The resistors will be in parallel to produce a net resistance of 4ohm and current in 20 ohm resistor will be 0.5A and 5ohm resistor will be 2A.

Explanation:

We are given 10 voltage power source and we have two Resistors with resistance of 20 ohm and 5ohm.

We need to find the orientation in which these two resistors would be arranged so that the circuit could get a current of 2.5Ampere.

Using ohm's law we have

V = I*R

V= voltage

I= current

R= resistance

10 = 2.5*R

R = 10/2.5 = 4ohm

that means we need a total of 4ohm resistance from these two resistors.

since the net Resistance(4ohm) is lower than the smallest resistance(5ohm) available that means the orientation of the resistors will be in parallel.

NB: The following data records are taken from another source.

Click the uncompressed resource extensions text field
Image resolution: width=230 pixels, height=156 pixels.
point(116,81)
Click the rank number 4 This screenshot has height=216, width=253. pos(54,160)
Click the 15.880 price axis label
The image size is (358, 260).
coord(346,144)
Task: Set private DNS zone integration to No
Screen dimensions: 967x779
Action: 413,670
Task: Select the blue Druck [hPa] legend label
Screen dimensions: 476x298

\frac{1}{R} = \frac{1}{R1} +\frac{1}{R2}\\                 = \frac{1}{20} +\frac{1}{5}\\ \\                 = \frac{1+4}{20} =\frac{1}{4}

R(net) =4ohm

Now the orientation of the resistors are in parallel so the current will be divided.

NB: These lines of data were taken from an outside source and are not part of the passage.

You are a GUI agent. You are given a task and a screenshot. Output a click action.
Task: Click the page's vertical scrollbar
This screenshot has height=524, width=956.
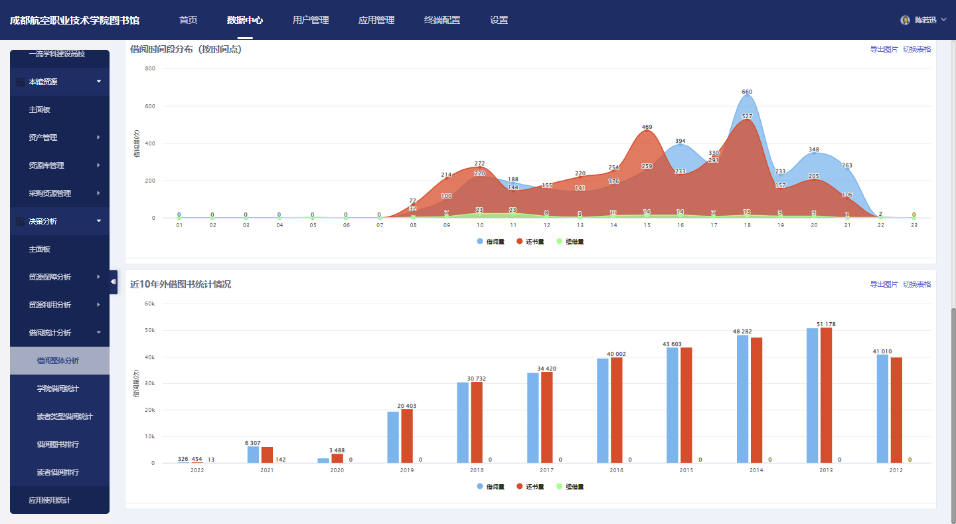point(952,398)
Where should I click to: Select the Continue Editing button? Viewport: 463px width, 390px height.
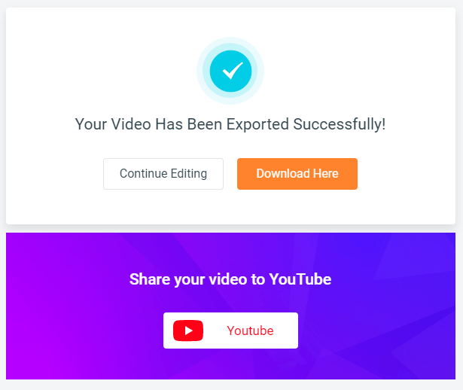pyautogui.click(x=163, y=174)
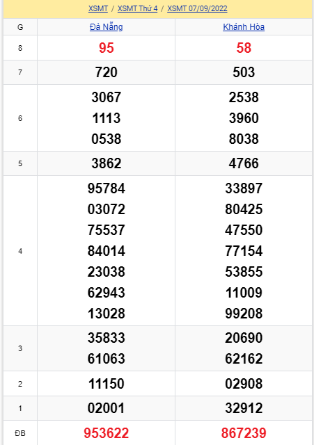Click the G column header cell
The height and width of the screenshot is (445, 314).
coord(20,27)
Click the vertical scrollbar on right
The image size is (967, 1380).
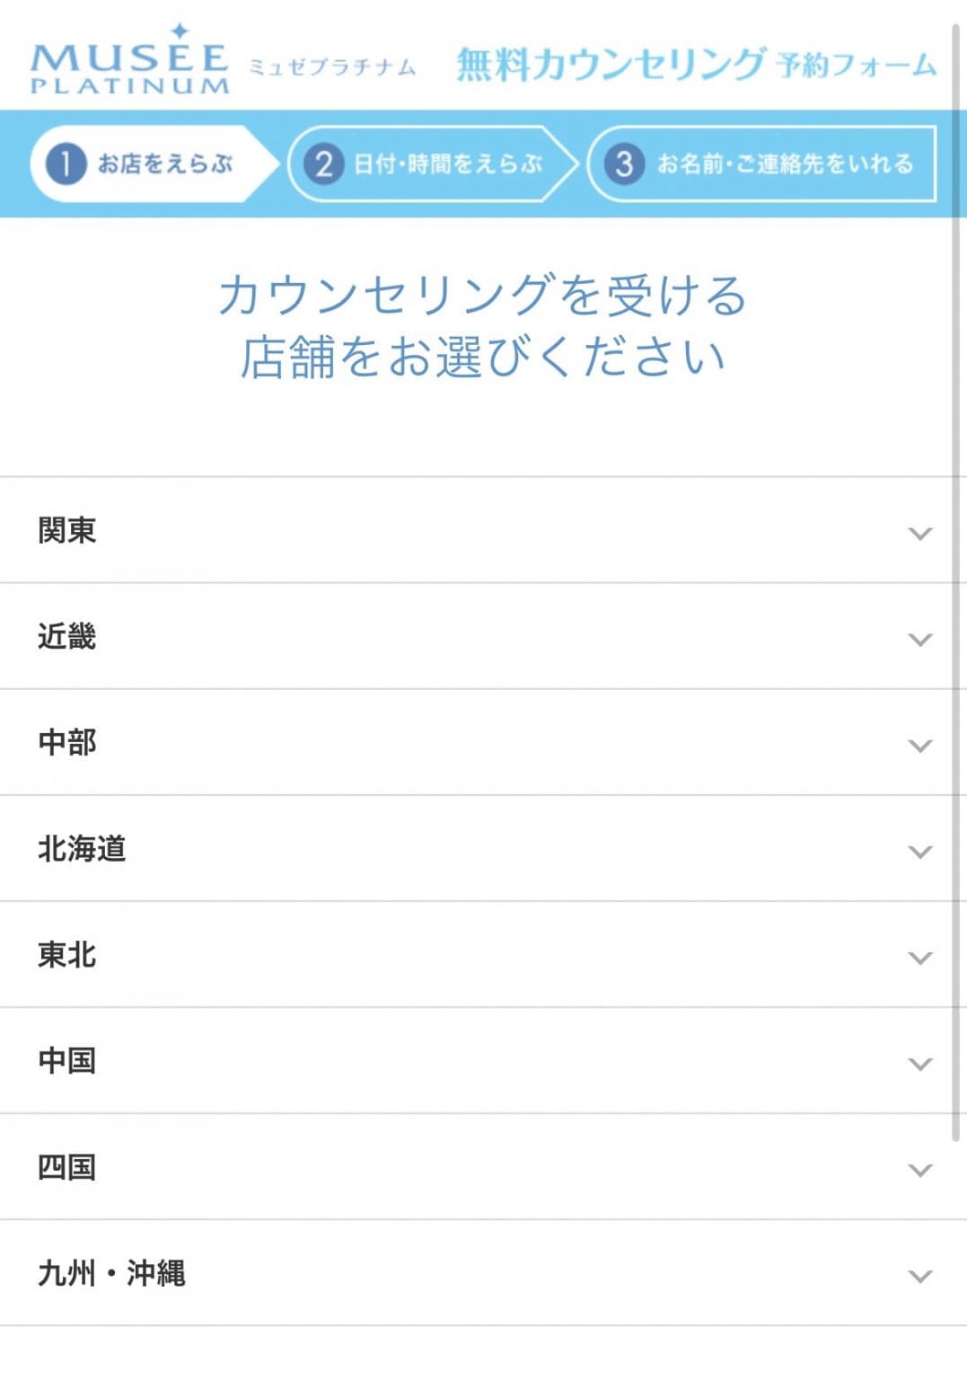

we know that the current will divide in opposite manner the arm which provides more resistance less current will flow from there and vice versa.

We know that the voltage in parallel remains same

In 20 ohm resistance

again using ohms law

V = i1*R1

10 = i1*20

i1 = 0.5A

in 5ohm resistor

V=i2*R2

10 = I2*5

i2 =2A

and i1+i2 = 0.5+2= 2.5A which means our calculation is correct.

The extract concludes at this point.